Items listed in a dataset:
■ ■ ■

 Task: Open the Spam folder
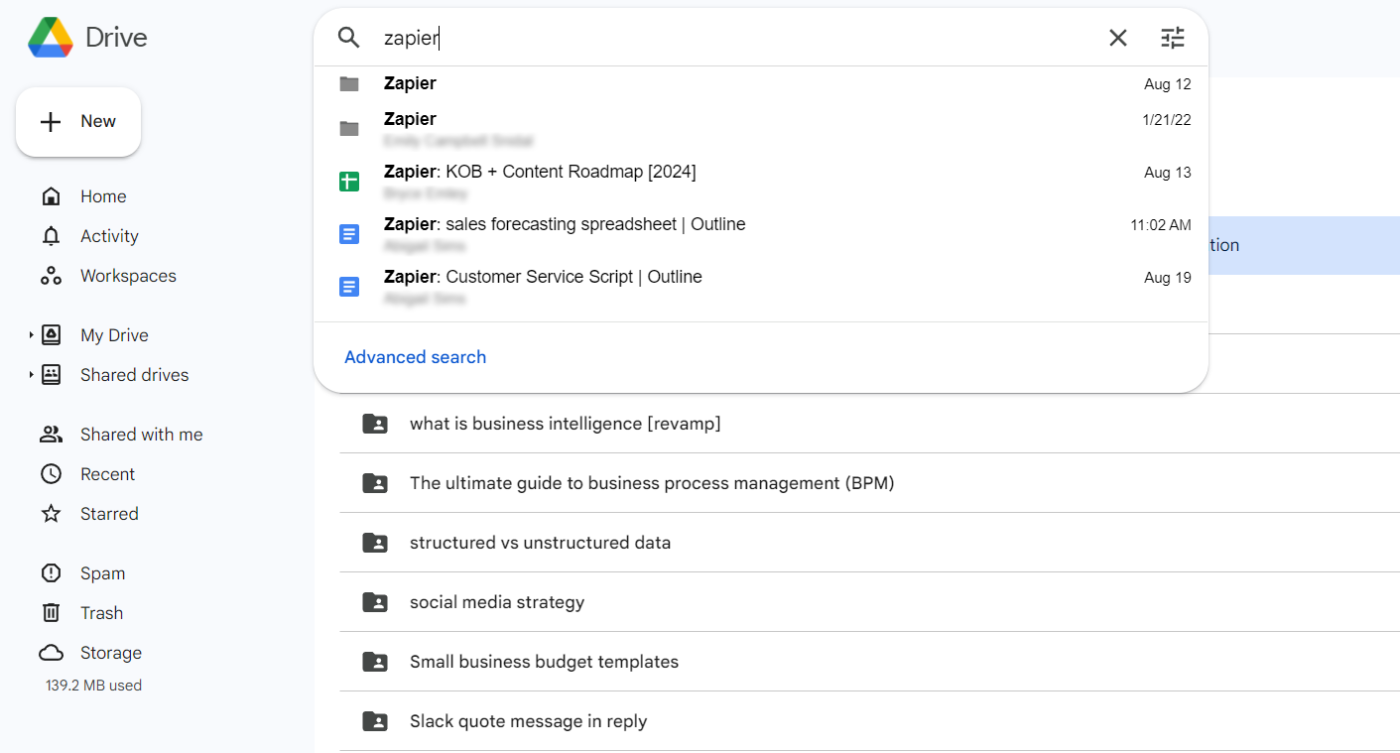click(x=102, y=574)
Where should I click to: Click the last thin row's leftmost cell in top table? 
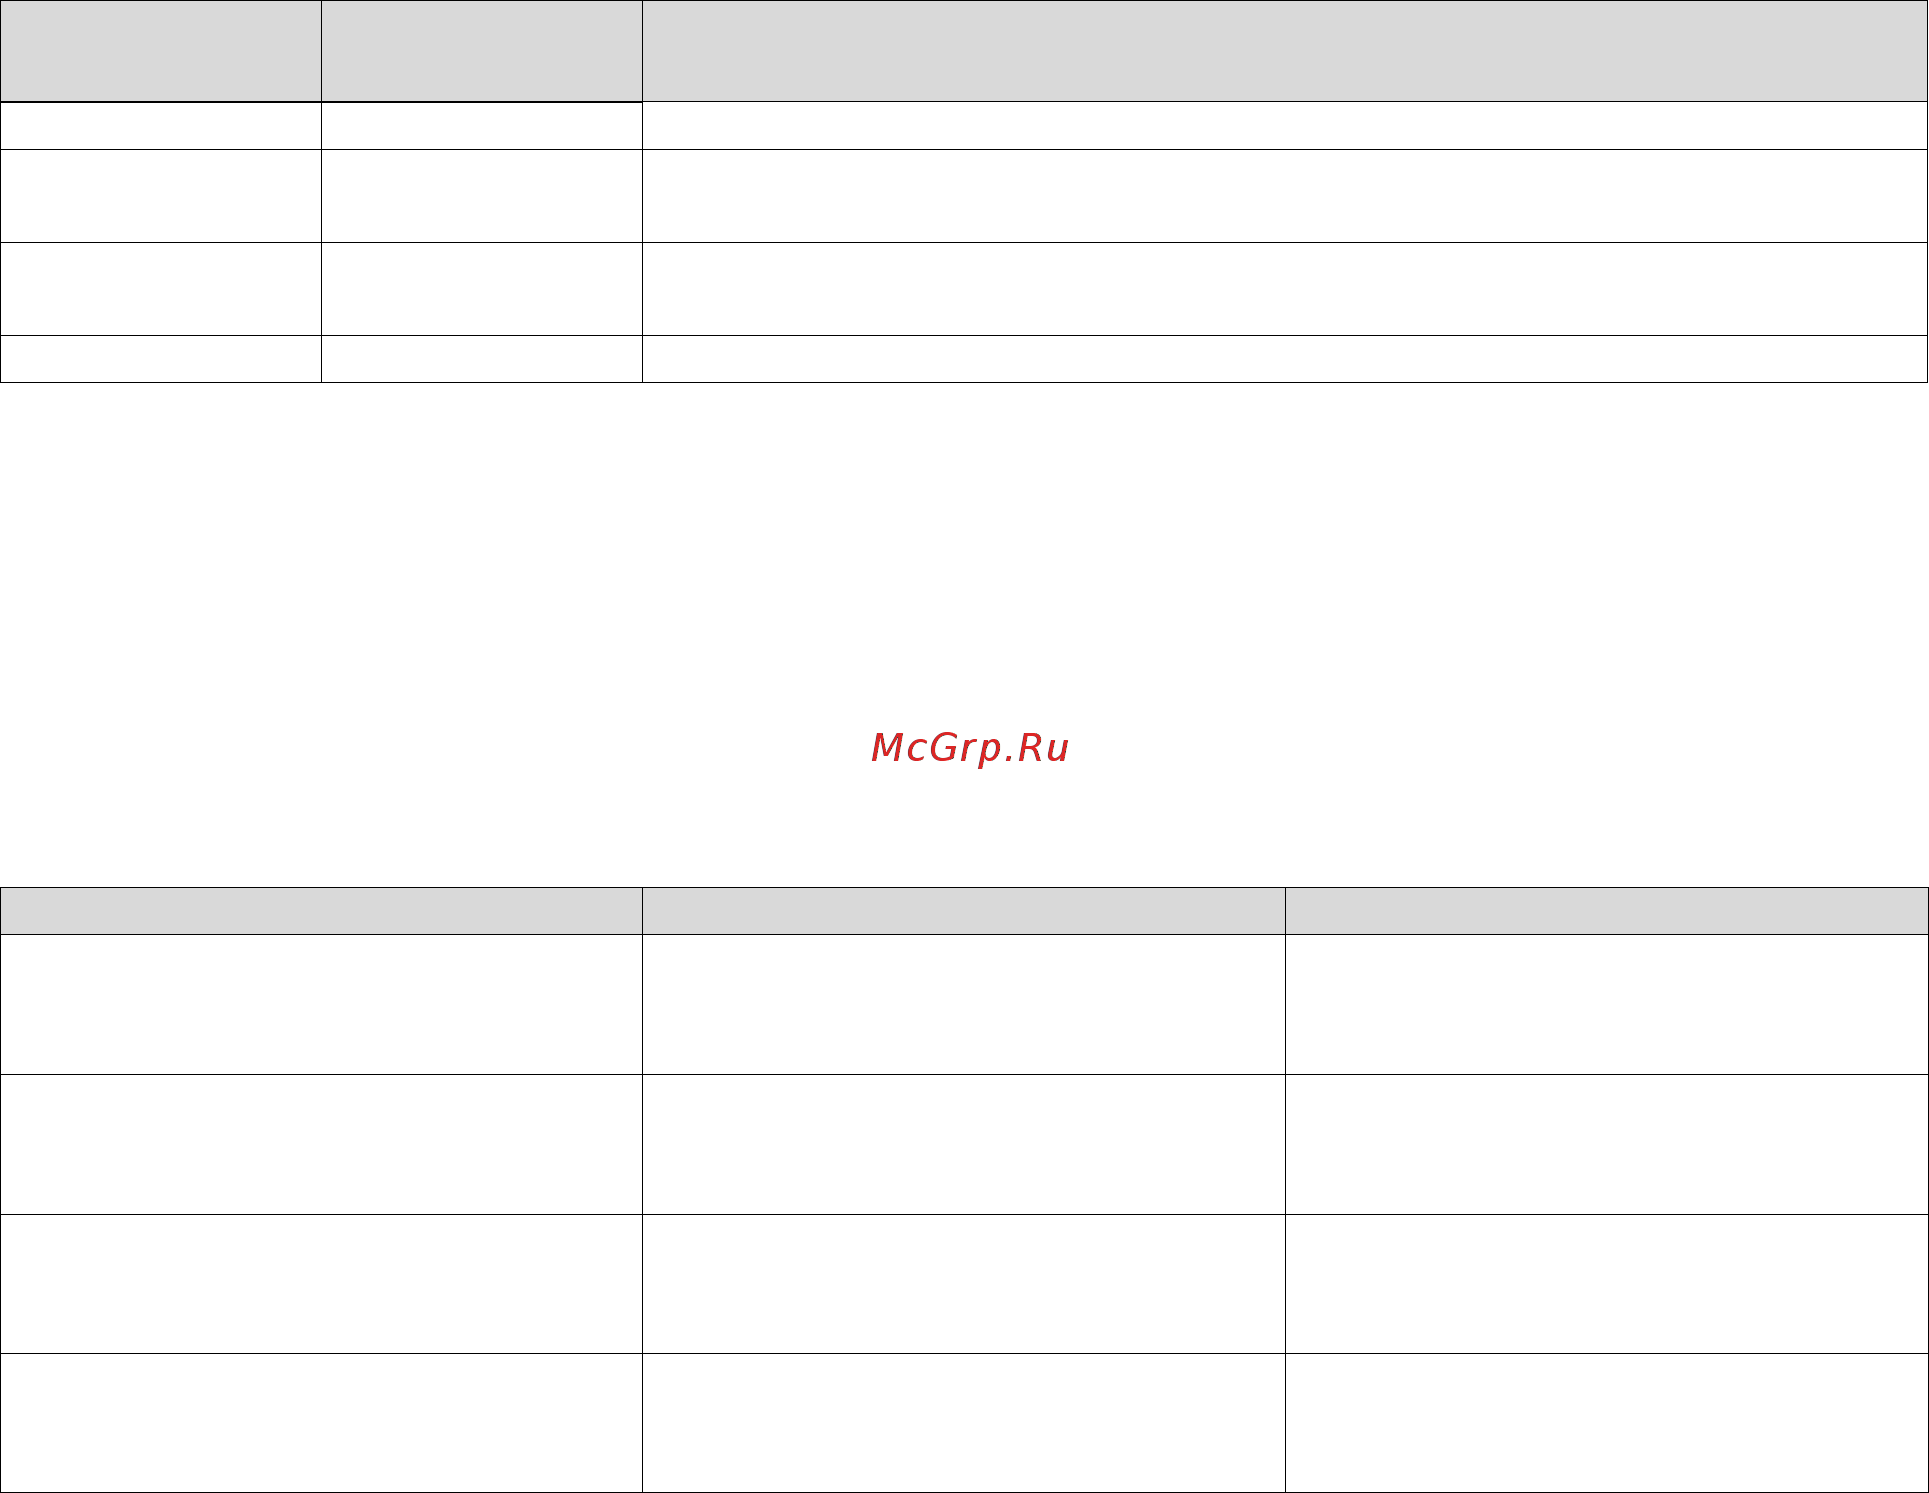161,359
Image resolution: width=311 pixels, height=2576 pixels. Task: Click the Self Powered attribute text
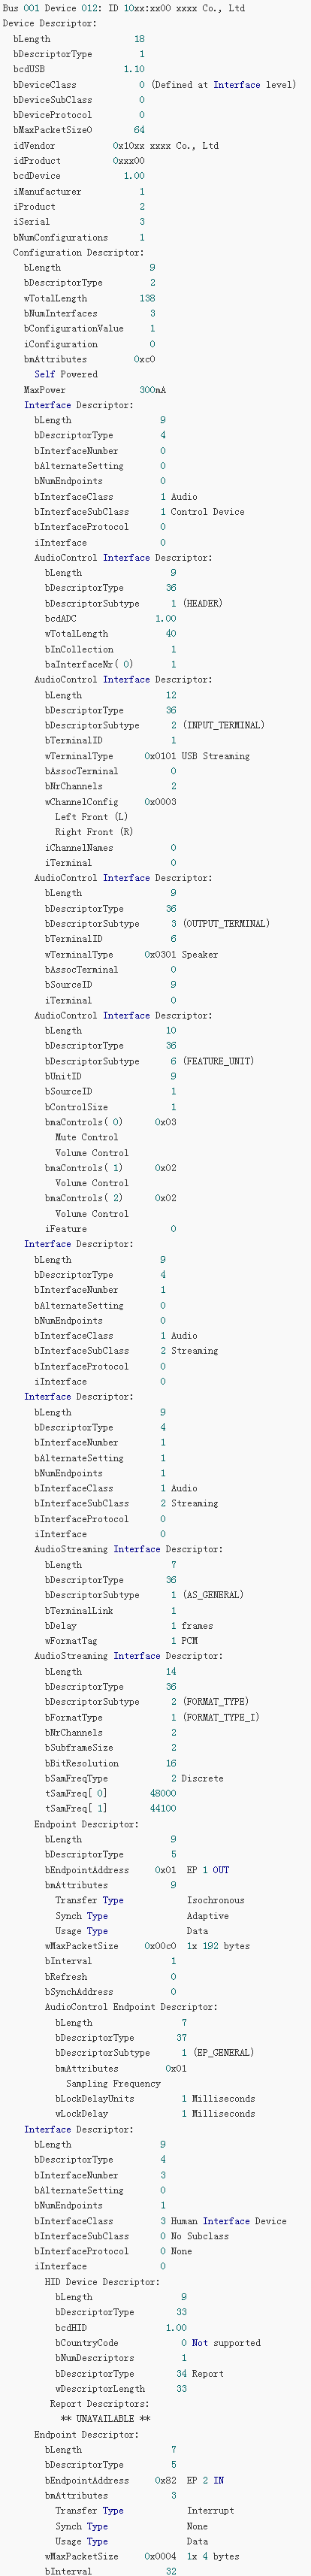66,374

■ ■ ■

Change every "Task" in the data to "Goal" and keep all other text as it is. Leave the pictures out of your answer.

▶ **ANSWER**
 Goal: Open the Spam folder
click(x=102, y=574)
Where should I click to: Click the last thin row's leftmost cell in top table? 
161,359
Image resolution: width=311 pixels, height=2576 pixels. Goal: Click the Self Powered attribute text
66,374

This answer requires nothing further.